Symptom: Tests consuming excessive memory.

Cause: Large test data or memory leaks in tests.

Solution:

# Check memory usage
/usr/bin/time -v tach-core .

# Profile with valgrind
valgrind --tool=massif ./target/release/tach-core .

Worker Reset Slow

Symptom: Tests running slower than expected.

Diagnosis:

# Check for toxic tests (require full restart)
tach-core list . 2>&1 | grep -i toxic

# Profile with perf
perf record -g ./target/release/tach-core .
perf report

High-Concurrency Performance (Linux 6.4+)

Under high concurrency (100+ workers), userfaultfd page fault handling may experience latency spikes due to mmap_lock contention. Linux 6.4+ includes Per-VMA locking which eliminates this bottleneck.

Kernel Version	mmap_lock Behavior	High-Concurrency Performance
< 6.4	Global lock	May spike to 50ms under load
>= 6.4	Per-VMA locking	Consistent sub-100us

Recommendation: For production CI with high parallelism, use Linux 6.4+ (requires CONFIG_PER_VMA_LOCK=y in kernel config).

Docker Issues

Sandbox Fails in Container

Symptom:

[WARN] Landlock not available in container

Solution: Add required capabilities:

# docker-compose.yml
services:
  tests:
    security_opt:
      - seccomp:unconfined
    cap_add:
      - SYS_PTRACE
      - SYS_ADMIN

Or with docker run:

docker run \
  --cap-add SYS_PTRACE \
  --cap-add SYS_ADMIN \
  --security-opt seccomp=unconfined \
  your-image

userfaultfd in Container

Symptom:

userfaultfd not available in container

Solution: Ensure host kernel supports userfaultfd and container has SYS_PTRACE:

# On host
sudo sysctl vm.unprivileged_userfaultfd=1

# In container
docker run --cap-add SYS_PTRACE your-image

CI Issues

GitHub Actions Permissions

Symptom: Tests fail in GitHub Actions with EPERM.

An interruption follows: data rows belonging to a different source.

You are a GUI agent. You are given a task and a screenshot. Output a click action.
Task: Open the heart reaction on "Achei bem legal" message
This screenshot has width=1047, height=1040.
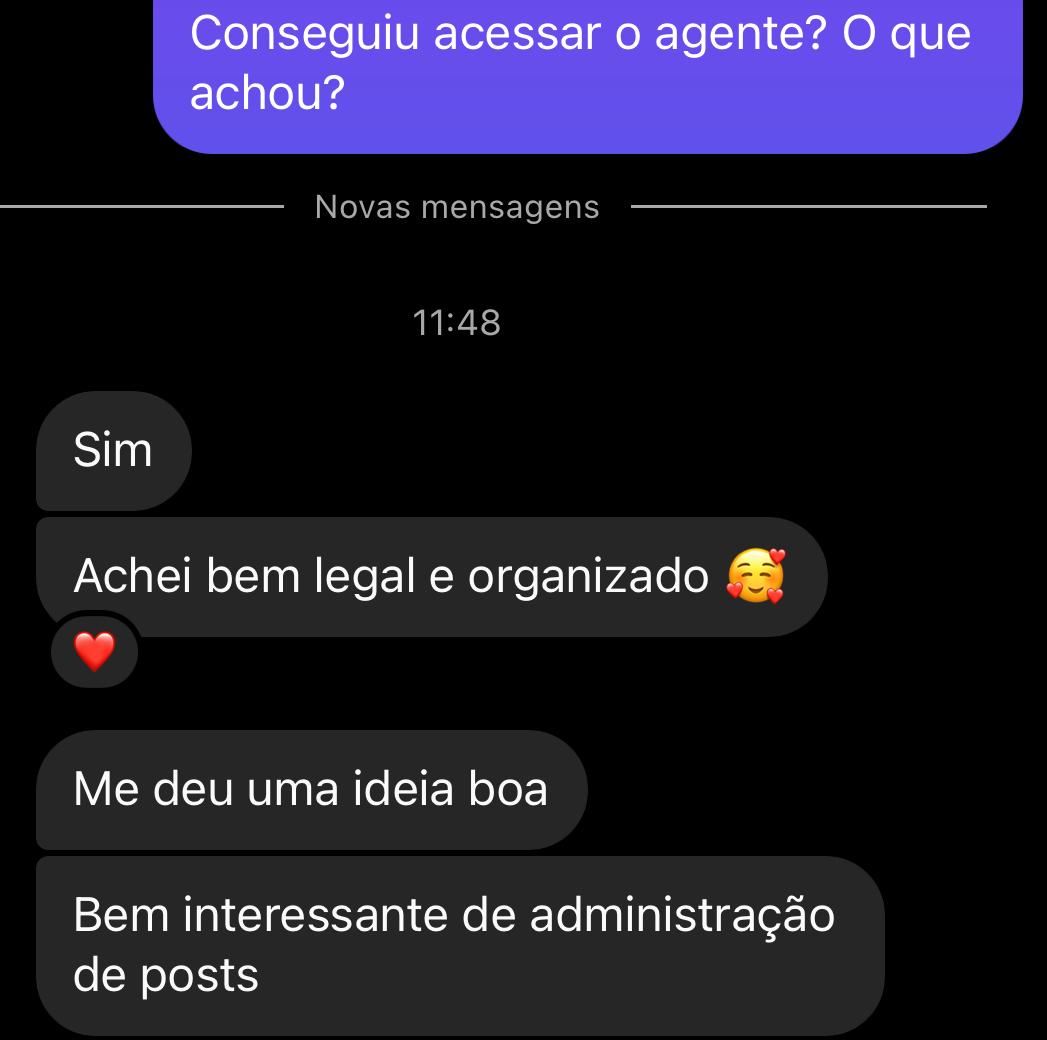tap(95, 652)

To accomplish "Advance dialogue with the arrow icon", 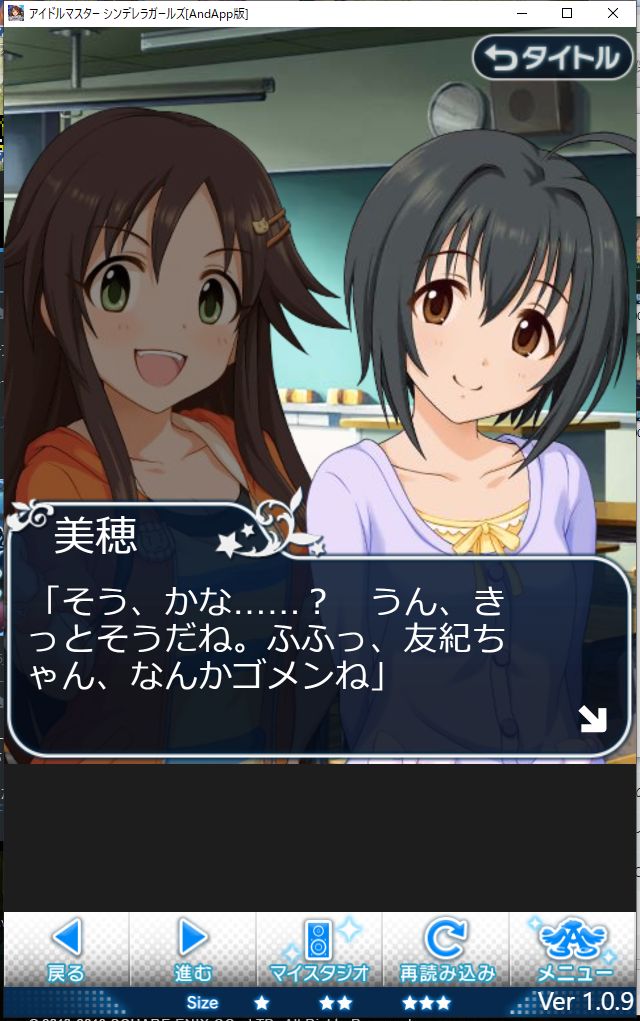I will (593, 720).
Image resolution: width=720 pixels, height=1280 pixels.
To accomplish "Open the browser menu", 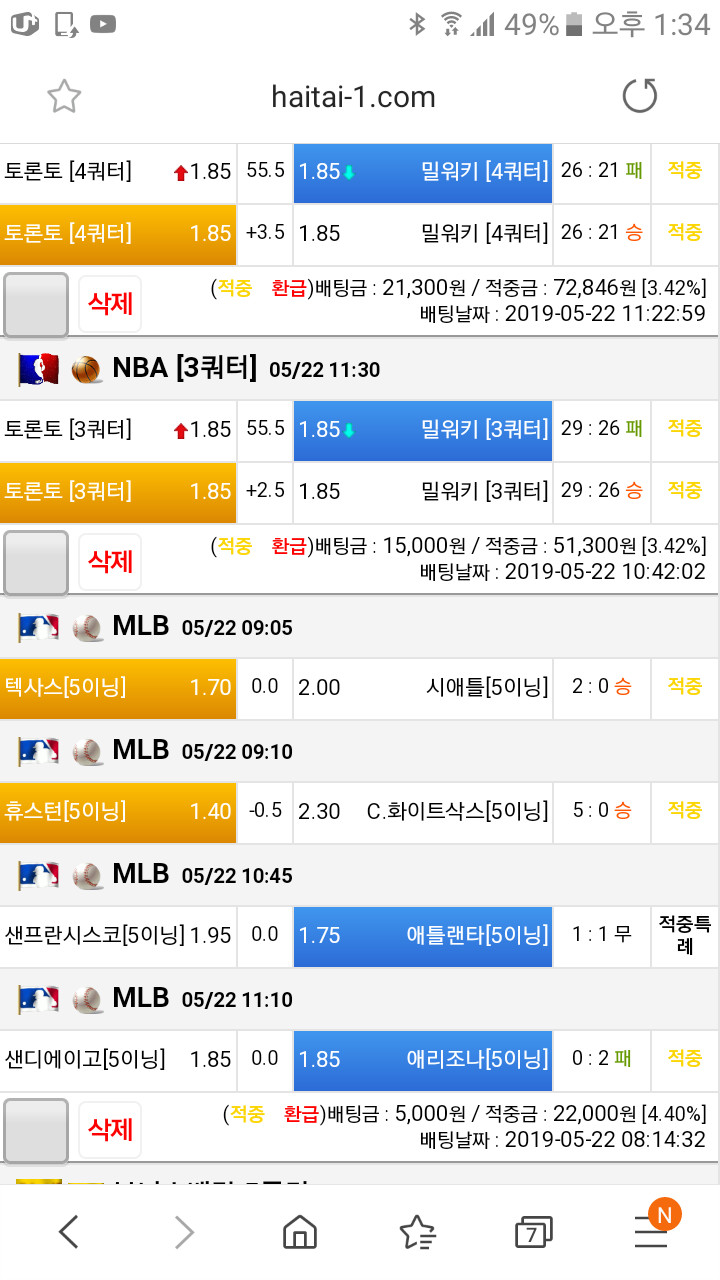I will [x=652, y=1232].
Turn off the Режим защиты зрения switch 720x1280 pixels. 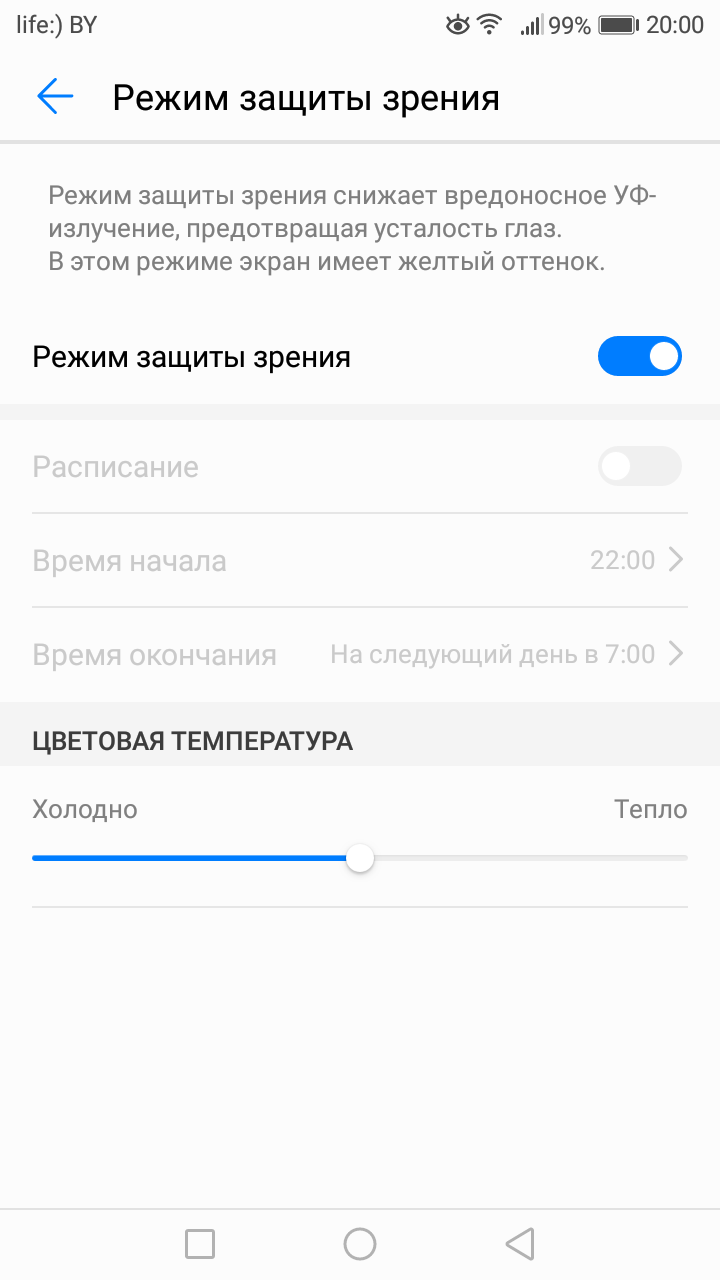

Solution: Ensure runner has required permissions. For self-hosted runners:

jobs:
  test:
    runs-on: self-hosted
    steps:
      - uses: actions/checkout@v4
      - name: Run tests
        run: |
          # May need --no-isolation in some environments
          ./target/release/tach-core --no-isolation .

JUnit XML Not Generated

Symptom: No JUnit XML output in CI.

Solution:

# Specify output path explicitly
tach-core --junit-xml results.xml .

# Verify file exists
ls -la results.xml

Database Issues

Django Test Database

Symptom: Database errors in Django tests.

Cause: Transaction isolation not working.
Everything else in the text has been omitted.